Sauro, who hasn't worked for the city since 1998, sought a full pension, credited for 20 years on the force. Tuesday's ruling is perhaps the last in a long string of court battles, marked by contradictory testimony from Sauro.
Sauro's right shoulder was injured on July 17, 1998, while he was carrying an obese man down a flight of stairs. At that time, three physicians agreed he was permanently and totally disabled from working as a firefighter. They agreed the injury was job-related.
Sauro began collecting an accidental-disability pension in 2000, which provided $3,902-a-month, tax-free accidental-disability pension. This is a higher figure than firefighters received under other types of pensions.
In April 2011 WPRI-TV filmed Sauro lifting weights and doing pull-ups at the gym, despite the shoulder injury that doctors agreed should permanently end his work as a firefighter. This began a fight between Sauro and the city.
The Retirement Board, using a process to recertify pensions, asked that Sauro be reexamined by Dr. Brian McKeon in Massachusetts in December 2013. Sauro did not show up, telling the board that he was unable to leave his bed because of both "physical and psychological illness," according to the ruling.
The city hired a private investigator to surveil Sauro, who was seen driving and shopping at various retail stores. The board suspended Sauro's accidental-disability-pension on Dec. 18, 2013.
Sauro sought to overturn that decision in July 2014, requesting a preliminary injunction to restore the benefits, but was denied. Then Sauro went to the doctor, and his pension was reinstated immediately.
When Sauro visited McKeon, the doctor found he could, theoretically, fight fires. But McKeon said Sauro convinced him he was not fit to return to work because of "unrelated psychological and colorectal illnesses." Sauro brought volumes of medical documents, stacks of MRIs, handwritten notes and other records to that meeting, according to the ruling.
Based on that information, the board discontinued Sauro's accidental-disability-pension again. He filed an appeal in August 2015, which was referred to the Superior Court.
"Before the trial justice — in a remarkable turn of events — plaintiff argued that he had fully recovered from his shoulder injury and all other maladies, was no longer disabled, and was ready to return to work," the Supreme Court wrote in its ruling.
The city objected, saying the court "could not ignore" that Sauro had testified under oath many times that he had twelve colorectal surgeries, he could not stand for long periods of time during trial, and he claimed to be bedridden.
"It is just convenient that ... we hear for the first time that those disabilities are no longer present. Miraculous," the city's lawyer argued.
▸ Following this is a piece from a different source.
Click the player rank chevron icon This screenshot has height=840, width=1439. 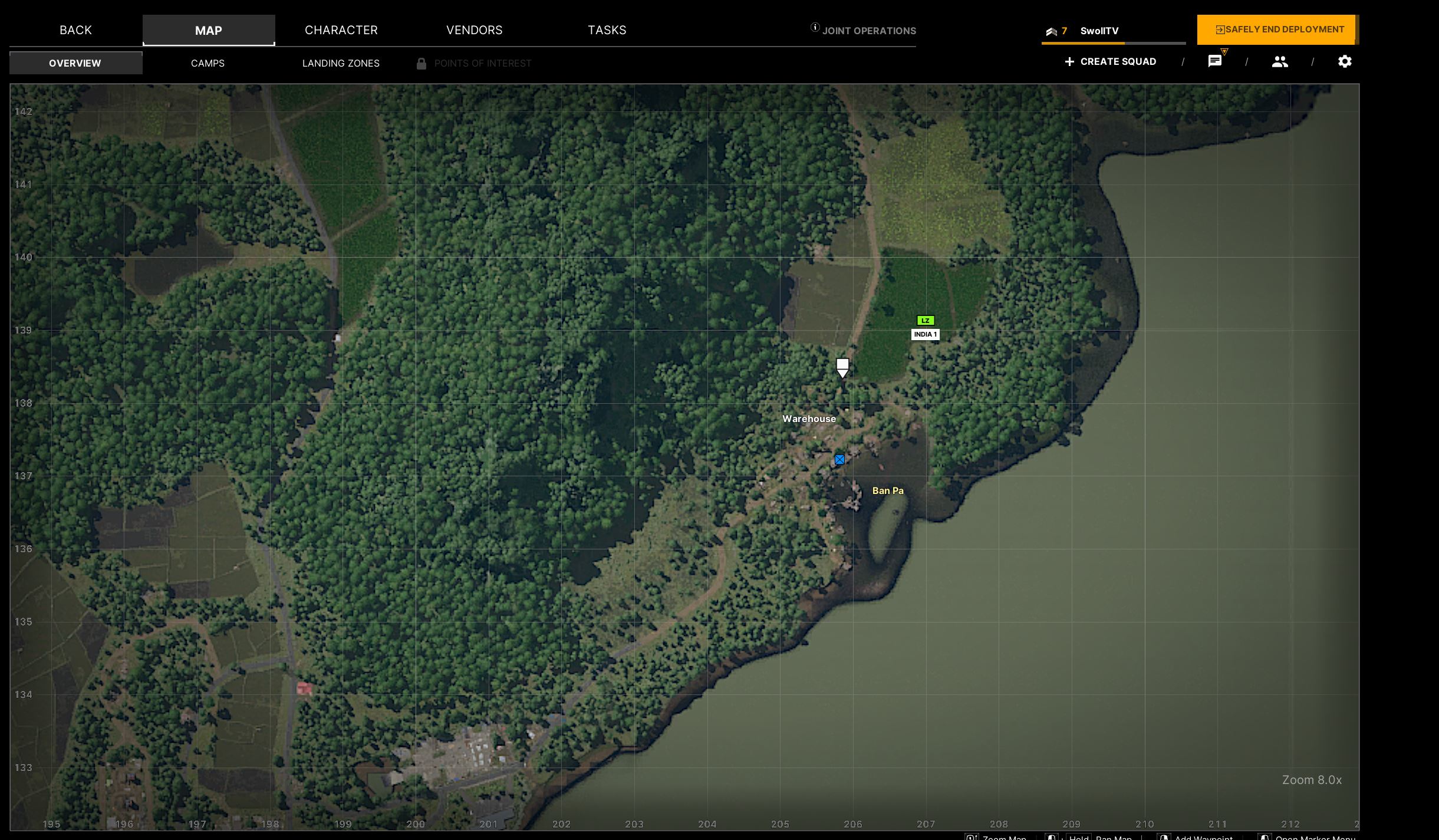click(1051, 31)
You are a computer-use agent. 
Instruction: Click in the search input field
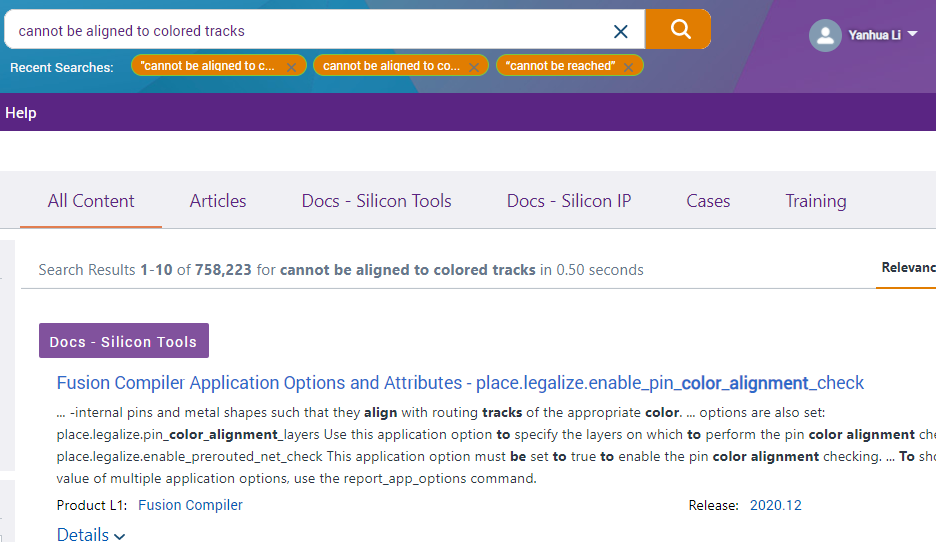[300, 31]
The trial justice ruled in Sauro's favor, but the city appealed, and the case landed at the Supreme Court.
The issue, justices wrote in the decision, lies in the city ordinance that, in part, states: "If the examination indicates that the disability of the pensioner has been removed and said pensioner is under the age of service retirement, his or her name shall be placed on such appropriate lists of candidates as are prepared for appointment to a position in his department ..."
While the trial justice interpreted the rule in Sauro's favor, the Supreme Court does not.
"According to the clear and unambiguous language of the city ordinance, a candidate must be 'prepared for appointment' and be 'stated to be qualified' for a position in the department," according to the ruling. "... Here, based on his clearly established disability plaintiff was neither prepared for appointment nor was he qualified to resume service in the fire department."
The opinion of the trial justice was "erroneous, overlooked material evidence, and was clearly wrong," justices concluded.
Sauro, though, is not without an option.
The Supreme Court justices suggest he return to the board and demonstrate he is fit to return to duty, or that he should qualify for an ordinary disability pension.